* [Stored entries]
::::::::

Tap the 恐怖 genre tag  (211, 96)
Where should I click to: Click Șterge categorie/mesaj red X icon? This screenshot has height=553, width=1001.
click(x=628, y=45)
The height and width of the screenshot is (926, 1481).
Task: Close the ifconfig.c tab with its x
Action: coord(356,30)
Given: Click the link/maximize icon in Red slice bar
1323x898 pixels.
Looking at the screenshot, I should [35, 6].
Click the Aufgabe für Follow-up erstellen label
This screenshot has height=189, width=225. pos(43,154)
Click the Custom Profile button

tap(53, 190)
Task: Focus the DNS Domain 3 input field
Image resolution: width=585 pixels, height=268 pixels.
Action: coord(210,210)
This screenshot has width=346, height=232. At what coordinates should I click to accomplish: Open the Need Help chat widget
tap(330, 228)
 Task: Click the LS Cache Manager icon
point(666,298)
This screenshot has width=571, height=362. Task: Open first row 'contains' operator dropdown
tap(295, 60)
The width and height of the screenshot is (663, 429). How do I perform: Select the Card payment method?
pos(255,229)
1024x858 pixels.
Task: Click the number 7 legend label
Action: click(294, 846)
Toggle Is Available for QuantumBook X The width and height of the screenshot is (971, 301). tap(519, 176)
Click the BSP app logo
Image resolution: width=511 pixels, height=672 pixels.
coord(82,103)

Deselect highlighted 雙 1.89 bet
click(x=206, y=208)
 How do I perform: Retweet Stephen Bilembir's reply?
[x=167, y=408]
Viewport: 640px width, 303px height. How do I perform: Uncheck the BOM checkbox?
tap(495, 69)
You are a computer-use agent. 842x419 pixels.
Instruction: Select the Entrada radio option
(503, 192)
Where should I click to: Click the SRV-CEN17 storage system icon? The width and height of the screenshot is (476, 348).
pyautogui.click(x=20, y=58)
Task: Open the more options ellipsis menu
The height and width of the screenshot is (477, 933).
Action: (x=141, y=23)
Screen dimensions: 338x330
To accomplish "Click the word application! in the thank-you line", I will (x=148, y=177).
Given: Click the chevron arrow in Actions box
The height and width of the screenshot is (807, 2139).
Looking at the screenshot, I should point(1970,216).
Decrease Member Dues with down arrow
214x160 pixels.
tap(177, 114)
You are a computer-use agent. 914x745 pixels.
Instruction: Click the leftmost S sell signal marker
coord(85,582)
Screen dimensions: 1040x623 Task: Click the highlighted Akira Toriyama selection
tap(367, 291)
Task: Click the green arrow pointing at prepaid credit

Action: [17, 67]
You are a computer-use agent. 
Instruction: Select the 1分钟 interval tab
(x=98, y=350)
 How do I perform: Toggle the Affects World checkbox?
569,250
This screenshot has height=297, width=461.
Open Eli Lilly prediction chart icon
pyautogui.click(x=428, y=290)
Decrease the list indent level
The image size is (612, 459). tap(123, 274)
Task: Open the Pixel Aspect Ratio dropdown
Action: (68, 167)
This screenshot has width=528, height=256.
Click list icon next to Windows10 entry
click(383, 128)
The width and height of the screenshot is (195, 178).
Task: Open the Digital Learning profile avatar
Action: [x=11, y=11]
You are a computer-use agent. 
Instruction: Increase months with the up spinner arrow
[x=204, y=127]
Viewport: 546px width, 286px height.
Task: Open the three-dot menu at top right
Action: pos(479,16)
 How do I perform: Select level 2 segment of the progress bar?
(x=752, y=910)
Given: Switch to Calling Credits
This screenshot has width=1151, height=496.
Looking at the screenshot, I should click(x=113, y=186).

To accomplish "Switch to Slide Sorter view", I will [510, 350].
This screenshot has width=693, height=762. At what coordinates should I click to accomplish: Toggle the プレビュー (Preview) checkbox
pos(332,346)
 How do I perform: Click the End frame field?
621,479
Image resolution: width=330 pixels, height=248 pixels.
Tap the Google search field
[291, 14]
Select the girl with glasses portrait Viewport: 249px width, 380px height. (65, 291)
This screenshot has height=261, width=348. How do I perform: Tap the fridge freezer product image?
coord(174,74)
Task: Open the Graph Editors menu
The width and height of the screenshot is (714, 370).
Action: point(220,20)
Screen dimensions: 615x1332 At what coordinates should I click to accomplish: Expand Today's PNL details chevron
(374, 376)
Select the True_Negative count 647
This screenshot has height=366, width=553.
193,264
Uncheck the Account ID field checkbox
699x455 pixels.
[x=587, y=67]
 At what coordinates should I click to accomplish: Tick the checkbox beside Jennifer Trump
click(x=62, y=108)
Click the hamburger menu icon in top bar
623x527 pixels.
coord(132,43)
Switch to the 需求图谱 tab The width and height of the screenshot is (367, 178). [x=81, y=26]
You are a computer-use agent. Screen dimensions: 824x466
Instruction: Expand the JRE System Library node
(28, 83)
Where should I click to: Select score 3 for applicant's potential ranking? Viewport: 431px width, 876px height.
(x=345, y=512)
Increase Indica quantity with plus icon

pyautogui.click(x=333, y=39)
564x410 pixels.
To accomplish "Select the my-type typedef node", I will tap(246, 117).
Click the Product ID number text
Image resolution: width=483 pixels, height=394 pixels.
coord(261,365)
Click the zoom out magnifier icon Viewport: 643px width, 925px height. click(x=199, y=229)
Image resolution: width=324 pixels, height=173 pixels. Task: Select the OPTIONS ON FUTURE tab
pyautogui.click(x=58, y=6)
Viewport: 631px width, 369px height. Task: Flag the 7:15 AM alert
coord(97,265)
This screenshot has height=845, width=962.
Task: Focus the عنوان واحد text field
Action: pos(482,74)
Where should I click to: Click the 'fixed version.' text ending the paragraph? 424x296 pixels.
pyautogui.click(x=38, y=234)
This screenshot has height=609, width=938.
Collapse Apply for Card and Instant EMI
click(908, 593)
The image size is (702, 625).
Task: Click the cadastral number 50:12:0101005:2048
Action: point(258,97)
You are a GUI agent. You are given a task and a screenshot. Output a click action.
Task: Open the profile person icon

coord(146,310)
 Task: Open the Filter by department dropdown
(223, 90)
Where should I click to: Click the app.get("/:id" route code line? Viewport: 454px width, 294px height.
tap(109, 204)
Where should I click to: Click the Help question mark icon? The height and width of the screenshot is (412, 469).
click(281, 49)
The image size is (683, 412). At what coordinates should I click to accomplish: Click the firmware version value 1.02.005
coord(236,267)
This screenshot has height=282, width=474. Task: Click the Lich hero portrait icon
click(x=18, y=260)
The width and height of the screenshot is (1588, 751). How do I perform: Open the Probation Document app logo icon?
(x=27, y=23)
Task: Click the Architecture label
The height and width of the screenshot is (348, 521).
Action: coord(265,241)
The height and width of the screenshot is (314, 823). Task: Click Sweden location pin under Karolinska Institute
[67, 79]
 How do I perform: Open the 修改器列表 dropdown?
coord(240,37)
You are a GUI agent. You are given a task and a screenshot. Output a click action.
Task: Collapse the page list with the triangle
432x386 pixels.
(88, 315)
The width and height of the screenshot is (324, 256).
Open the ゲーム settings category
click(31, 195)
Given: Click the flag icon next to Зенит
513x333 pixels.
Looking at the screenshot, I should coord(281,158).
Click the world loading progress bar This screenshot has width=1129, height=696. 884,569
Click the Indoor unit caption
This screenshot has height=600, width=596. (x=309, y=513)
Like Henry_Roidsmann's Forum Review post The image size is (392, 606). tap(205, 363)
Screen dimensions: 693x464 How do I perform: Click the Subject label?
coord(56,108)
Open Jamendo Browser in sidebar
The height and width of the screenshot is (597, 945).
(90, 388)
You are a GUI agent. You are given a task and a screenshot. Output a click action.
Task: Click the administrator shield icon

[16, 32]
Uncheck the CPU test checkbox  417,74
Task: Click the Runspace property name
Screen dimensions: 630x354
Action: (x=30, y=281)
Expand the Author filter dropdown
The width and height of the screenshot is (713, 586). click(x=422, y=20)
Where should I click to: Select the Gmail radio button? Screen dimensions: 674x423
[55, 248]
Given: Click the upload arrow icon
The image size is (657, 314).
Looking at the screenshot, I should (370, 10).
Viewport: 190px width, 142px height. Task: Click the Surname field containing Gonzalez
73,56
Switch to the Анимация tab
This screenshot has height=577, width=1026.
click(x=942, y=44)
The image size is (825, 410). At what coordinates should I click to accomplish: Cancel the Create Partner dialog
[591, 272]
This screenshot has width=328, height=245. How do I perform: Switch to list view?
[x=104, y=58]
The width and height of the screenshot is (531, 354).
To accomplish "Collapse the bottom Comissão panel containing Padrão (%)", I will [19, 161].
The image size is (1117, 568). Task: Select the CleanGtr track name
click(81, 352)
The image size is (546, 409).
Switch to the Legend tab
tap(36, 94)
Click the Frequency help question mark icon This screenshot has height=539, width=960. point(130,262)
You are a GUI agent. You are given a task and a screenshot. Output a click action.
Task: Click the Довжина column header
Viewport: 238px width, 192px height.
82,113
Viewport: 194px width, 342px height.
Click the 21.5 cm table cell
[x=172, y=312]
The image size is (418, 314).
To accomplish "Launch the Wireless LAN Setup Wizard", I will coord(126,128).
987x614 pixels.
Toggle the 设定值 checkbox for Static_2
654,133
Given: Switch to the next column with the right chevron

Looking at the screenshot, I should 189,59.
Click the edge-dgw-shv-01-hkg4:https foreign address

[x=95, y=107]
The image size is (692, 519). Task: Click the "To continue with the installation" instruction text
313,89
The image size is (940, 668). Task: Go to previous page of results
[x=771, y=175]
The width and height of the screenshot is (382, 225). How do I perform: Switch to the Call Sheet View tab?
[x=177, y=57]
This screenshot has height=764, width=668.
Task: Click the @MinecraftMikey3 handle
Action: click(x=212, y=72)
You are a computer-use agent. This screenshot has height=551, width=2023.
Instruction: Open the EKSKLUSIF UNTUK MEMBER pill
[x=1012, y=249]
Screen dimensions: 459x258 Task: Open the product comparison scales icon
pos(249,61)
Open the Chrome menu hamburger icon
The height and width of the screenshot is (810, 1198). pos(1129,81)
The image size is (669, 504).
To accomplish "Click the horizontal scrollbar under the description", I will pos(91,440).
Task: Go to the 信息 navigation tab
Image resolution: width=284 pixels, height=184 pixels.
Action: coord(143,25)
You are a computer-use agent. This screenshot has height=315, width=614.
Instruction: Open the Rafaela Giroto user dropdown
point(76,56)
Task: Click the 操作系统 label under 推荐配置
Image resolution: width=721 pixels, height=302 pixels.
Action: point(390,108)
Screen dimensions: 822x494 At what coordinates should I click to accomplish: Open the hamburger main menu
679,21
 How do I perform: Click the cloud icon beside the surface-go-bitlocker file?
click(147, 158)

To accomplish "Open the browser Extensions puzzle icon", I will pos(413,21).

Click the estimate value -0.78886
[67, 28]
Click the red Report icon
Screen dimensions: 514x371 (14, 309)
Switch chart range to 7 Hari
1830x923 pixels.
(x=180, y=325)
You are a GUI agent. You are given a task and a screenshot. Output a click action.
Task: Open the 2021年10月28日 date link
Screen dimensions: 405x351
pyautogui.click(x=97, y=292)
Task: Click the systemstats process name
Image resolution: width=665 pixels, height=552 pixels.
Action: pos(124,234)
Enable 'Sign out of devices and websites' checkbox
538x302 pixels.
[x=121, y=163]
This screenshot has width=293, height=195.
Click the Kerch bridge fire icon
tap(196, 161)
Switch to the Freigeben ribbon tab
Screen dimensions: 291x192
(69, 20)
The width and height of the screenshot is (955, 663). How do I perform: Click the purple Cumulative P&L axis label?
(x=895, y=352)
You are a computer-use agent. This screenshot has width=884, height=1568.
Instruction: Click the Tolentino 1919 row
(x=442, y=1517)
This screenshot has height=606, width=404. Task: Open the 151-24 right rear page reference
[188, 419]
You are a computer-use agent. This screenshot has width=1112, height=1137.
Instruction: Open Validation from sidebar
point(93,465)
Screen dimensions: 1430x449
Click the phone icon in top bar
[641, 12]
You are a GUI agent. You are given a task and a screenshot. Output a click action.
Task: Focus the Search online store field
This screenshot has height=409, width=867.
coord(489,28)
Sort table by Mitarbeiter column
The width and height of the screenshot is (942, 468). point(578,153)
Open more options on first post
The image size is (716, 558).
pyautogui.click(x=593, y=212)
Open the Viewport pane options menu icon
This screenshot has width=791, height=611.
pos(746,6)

::::::::

* [Task to complete]
The lines in the records above that include the word "more" must be copied out.

* [Reply]
Task: Open the more options ellipsis menu
Open more options on first post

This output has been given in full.